Das Projekt catch4climate

 

Im Klimaschutz steht an erster Stelle die Vermeidung von Kohlendioxid (CO2). Da bei der Entsäuerung von Kalkstein – dem wichtigsten Rohstoff für das Bindemittel Zement – immer Kohlendioxid freigesetzt wird, ist langfristig eine klimaneutrale Zementherstellung nur möglich, wenn es gelingt, das CO2 einzufangen und als Rohstoff einzusetzen oder zu lagern.

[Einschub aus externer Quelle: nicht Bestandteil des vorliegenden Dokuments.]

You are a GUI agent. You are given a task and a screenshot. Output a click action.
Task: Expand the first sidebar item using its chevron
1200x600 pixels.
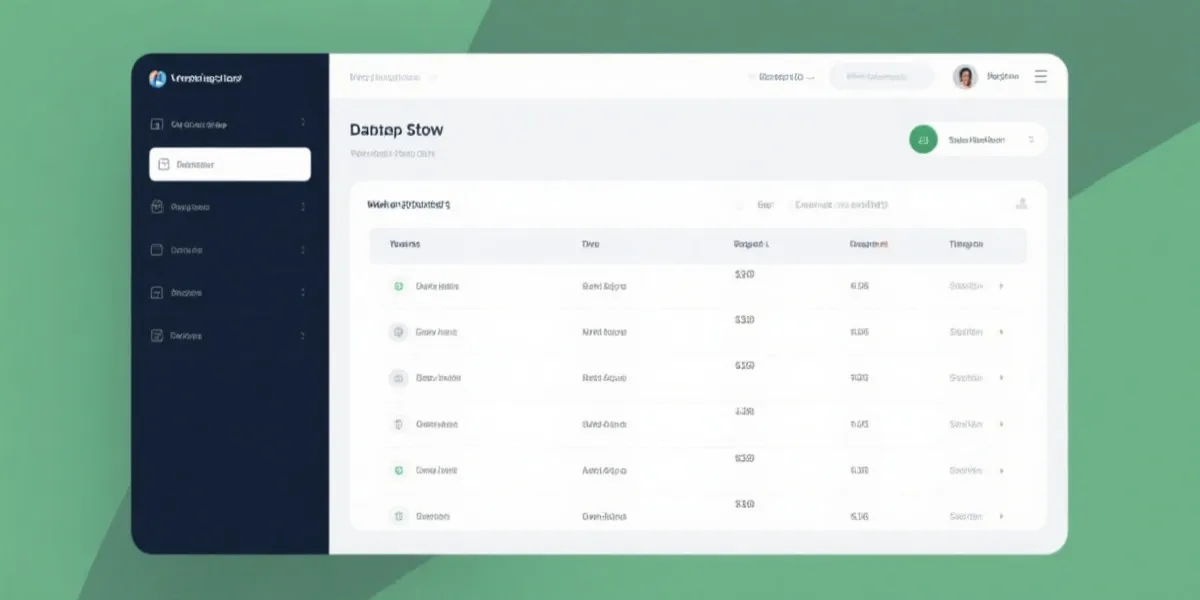coord(303,124)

Die vier europäischen Zementhersteller Buzzi SpA - Dyckerhoff GmbH, Heidelberg Materials AG, SCHWENK Zement GmbH und Co. KG und Vicat S.A. haben sich hierfür 2019 in der Forschungsgesellschaft CI4C GmbH & Co. KG zusammengeschlossen, um gemeinsam das CO2-Abscheide-Projekt „catch4climate“ neben dem Zementwerk in Mergelstetten zu realisieren. Die Anlage, für deren Errichtung und Betrieb über 120 Millionen Euro investiert werden, nutzt erstmals das sogenannte Pure-Oxyfuel-Verfahren zur CO2-Abscheidung. Gebaut wird dafür eine eigene Drehofenlinie mit einer Klinker-Produktionskapazität von 450 Tagestonnen, die ausschließlich der Forschung und Entwicklung dient.

 
 

Kontakte

Dyckerhoff GmbH
Katja Gärtner
katja.gaertner@dyckerhoff.com

SCHWENK Zement GmbH & Co. KG
Laura Schleicher
laura.schleicher@schwenk.com

Heidelberg Materials AG
Elke Schönig
elke.schoenig@heidelbergmaterials.com

VICAT
Raphael Hinninger
raphael.hinninger@vicat.fr

 

Das Pure Oxyfuel Verfahren

Circa zwei Drittel der gesamten emittierten CO2 -Fracht der Zementindustrie wird durch die Kalzination von Kalziumkarbonat (CaCO3 --> CaO + CO2 ) als rohstoffbedingte CO2 -Emissionen freigesetzt. Das übrige Drittel der CO2 -Emissionen wird durch die Bereitstellung der zur Kalzination und zum Brennen des Zementklinkers erforderlichen thermischen Energie im Rahmen des Verbrennungsprozesses freigesetzt. Während die brennstoffbedingten CO2-Emissionen in den letzten Jahren durch den Einsatz von Sekundärbrennstoffen mit hohen biogenen Anteilen reduziert werden konnten, sind vor allem die rohstoffbedingten CO2-Emissionen unvermeidbar. Dies ist der mineralogisch erforderlichen Umwandlung von CaCO3 in CaO (und CO2) geschuldet.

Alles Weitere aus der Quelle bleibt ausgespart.